Start-up book recommendation

My work for consumer businesses recently has outpaced my B2B work. This is a bit of a surprise, given that the vast majority of my experience has been in the B2B world.

One client has been working in the bicycle industry for over 20 years, and has now decided to try his hand at running his own shop. He is incorporating the business (something I would recommend any retail business do in the US) and has made me one of the board members. He is still doing all the prep work (arranging financing, finding a location, signing on bicycle manufacturer's products to carry, etc.), and will hopefully open up in the next few weeks.

When he and I first talked about him starting a bike shop, one the first things I did was send him my copy of a book called The Small Business Start Up Kit, by Peri Pakroo. Actually, I sent him the California specific version which they also have. These books are published by Nolo, a service that tries to make legal advice and activities doable by normal people.

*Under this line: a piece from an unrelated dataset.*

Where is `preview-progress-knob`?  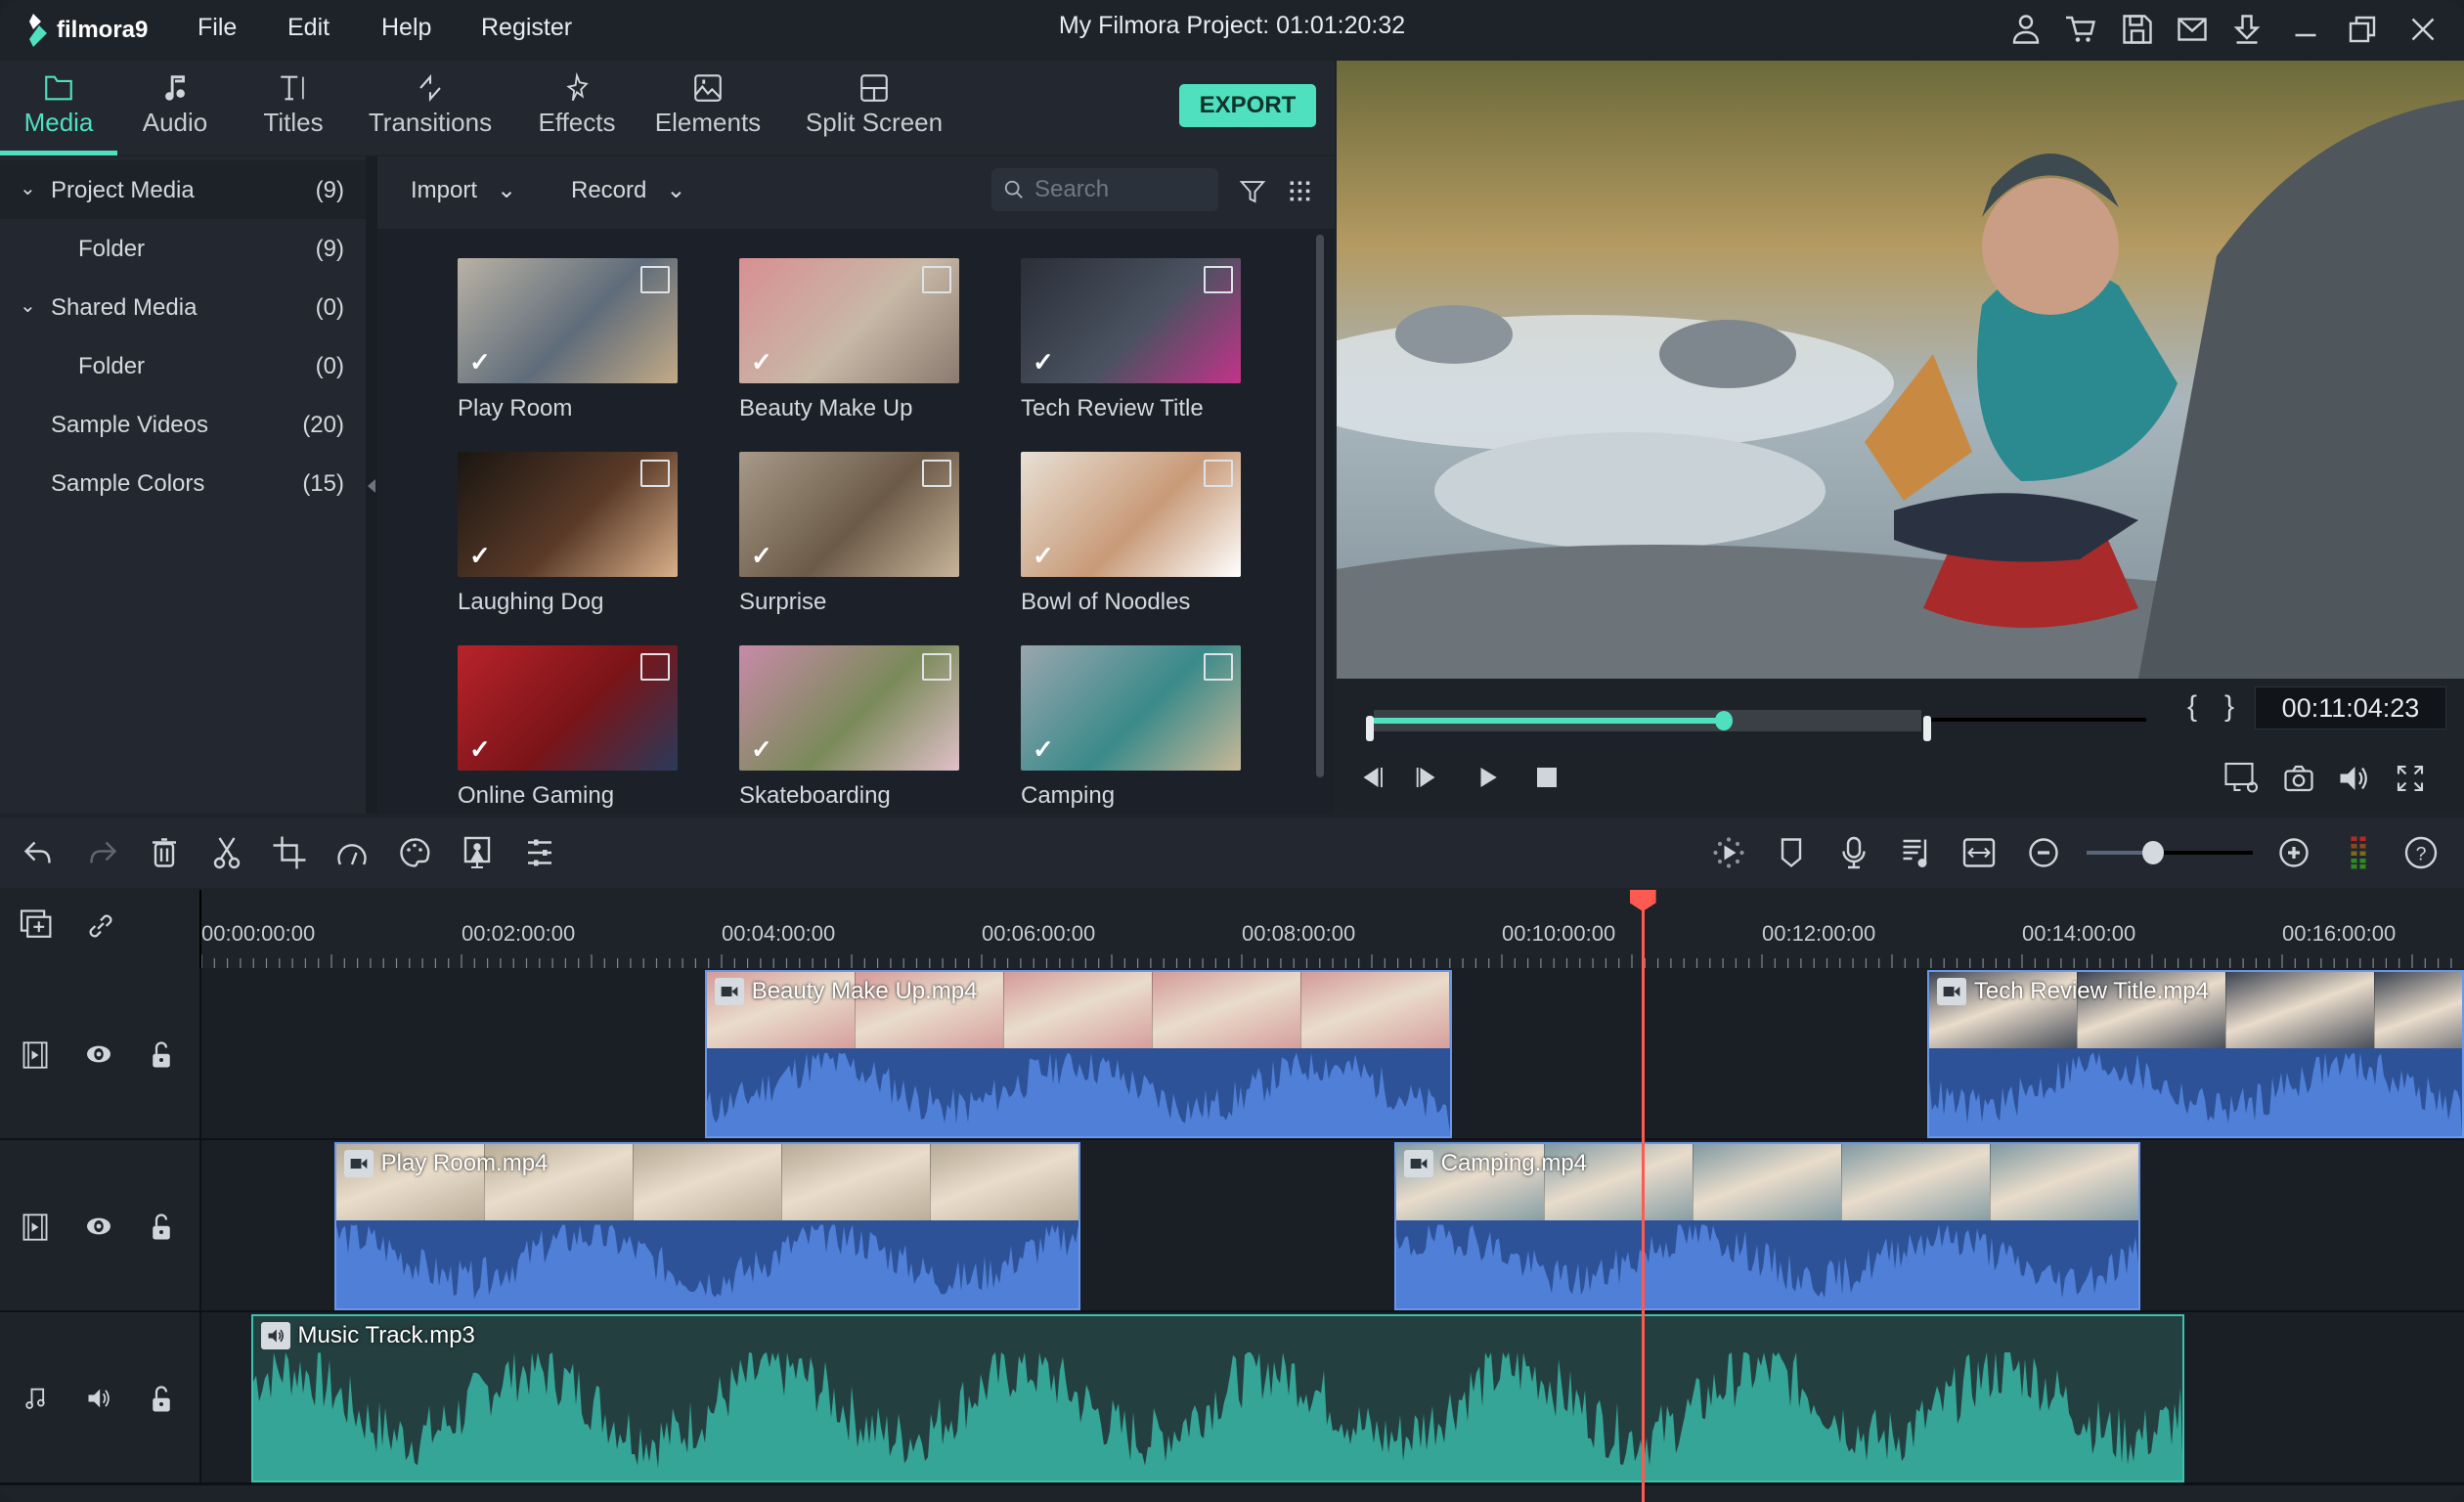 preview-progress-knob is located at coordinates (1724, 720).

I used this book when I was starting my first start-up. I had the technology all figured out and such, but I didn't know how to handle the various government requirements (what forms to fill out, whether to incorporate, how to set it up so I could do business under another name - the "DBA", etc.). This book covers all of this, and more, in a way that is easy to understand (which was a bit of a surprise, given the author is a lawyer). Highly recommended for anyone thinking of starting their own business.

Interesting, this book came up again in conversation yesterday. A good friend is thinking about opening a B&B, so I have ordered a copy of the book which I will give to her.

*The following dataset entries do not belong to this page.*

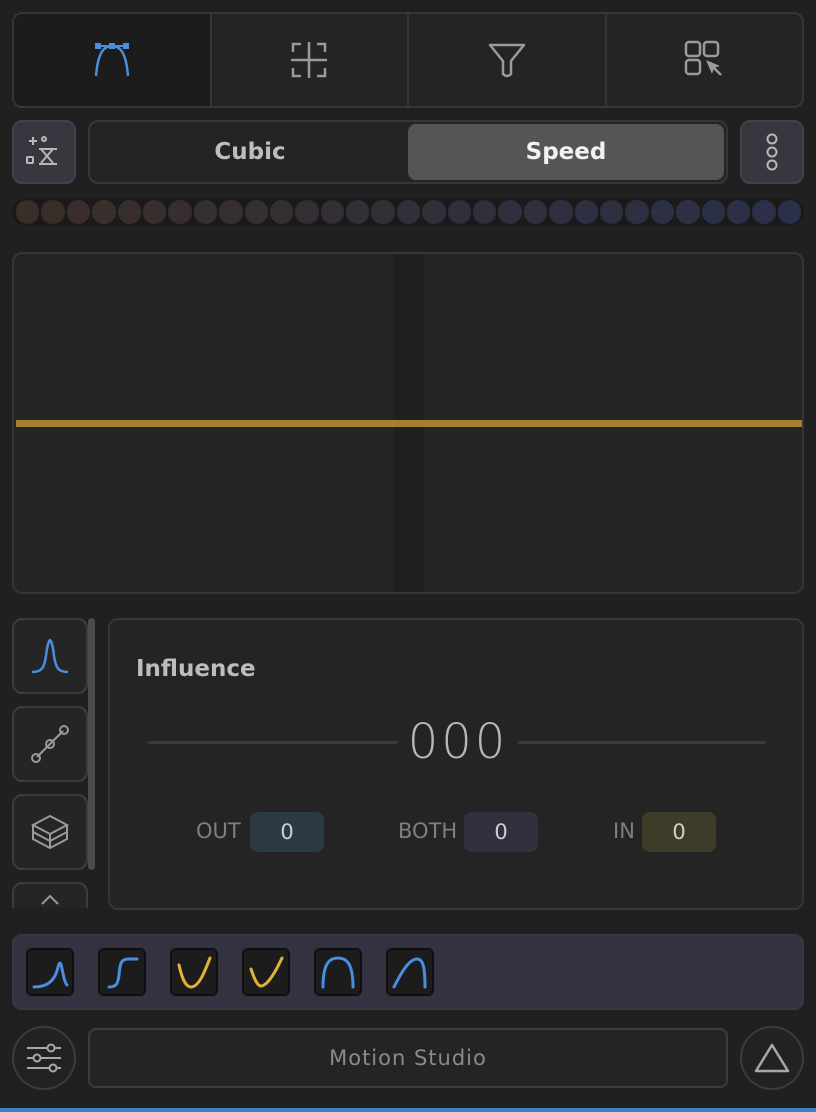 Image resolution: width=816 pixels, height=1112 pixels. What do you see at coordinates (218, 831) in the screenshot?
I see `out-label: OUT` at bounding box center [218, 831].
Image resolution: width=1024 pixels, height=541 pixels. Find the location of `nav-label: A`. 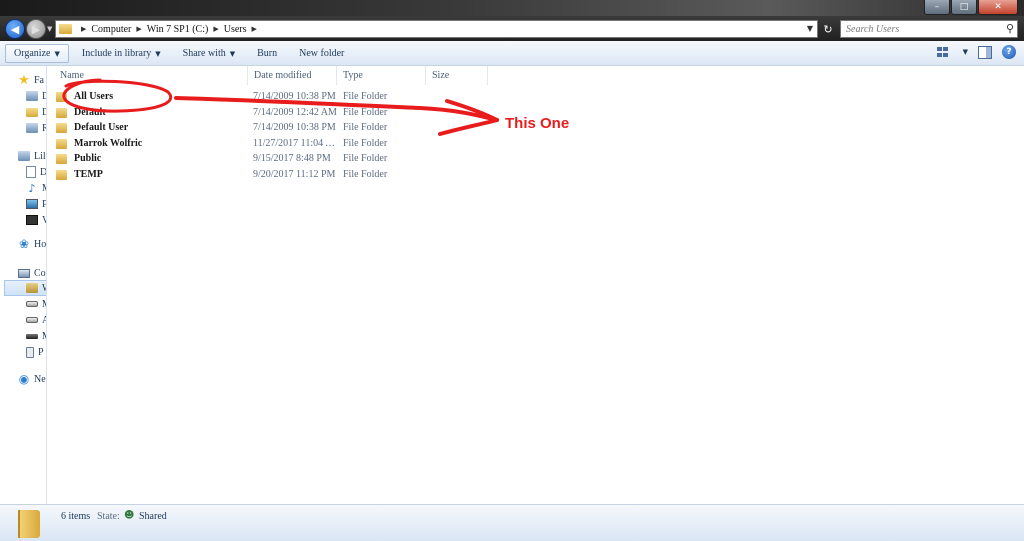

nav-label: A is located at coordinates (44, 320).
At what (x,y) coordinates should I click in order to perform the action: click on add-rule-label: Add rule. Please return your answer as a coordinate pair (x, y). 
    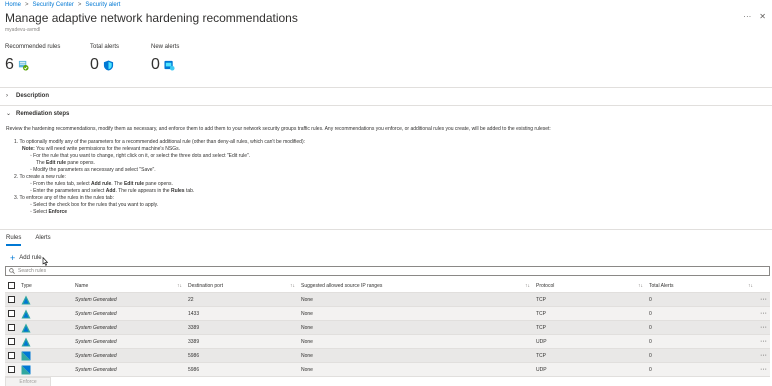
    Looking at the image, I should click on (30, 258).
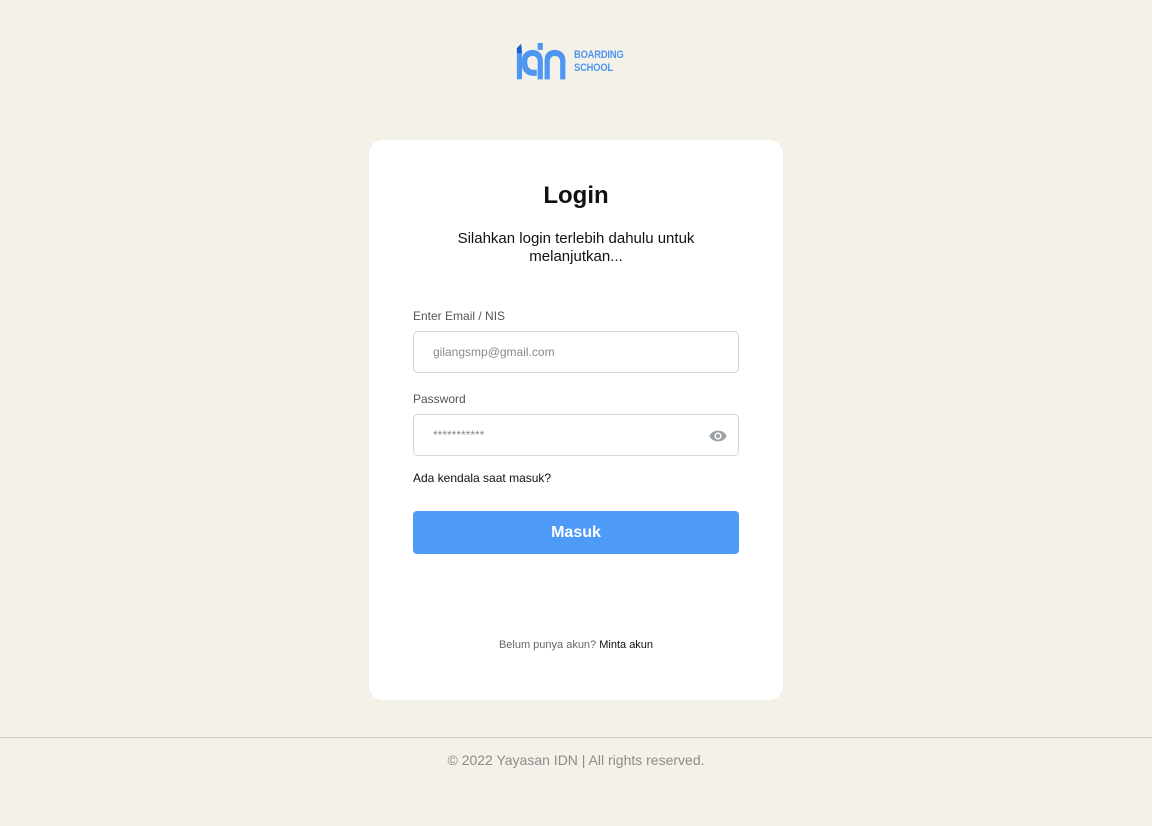  Describe the element at coordinates (718, 436) in the screenshot. I see `eye-icon` at that location.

For convenience, I have included links to Amazon.com for both the National version and the California specific version of this book.

1 Comments:

At 8:58 AM, Blogger PeterD said...

Two years in, and I am proud to report that my friend's bike shop is doing splendidly. 2007 looks like it was a profitable year (so the strong summer season out pacing the slower winter season, giving a profit for the whole year). And 2008 is looking even better.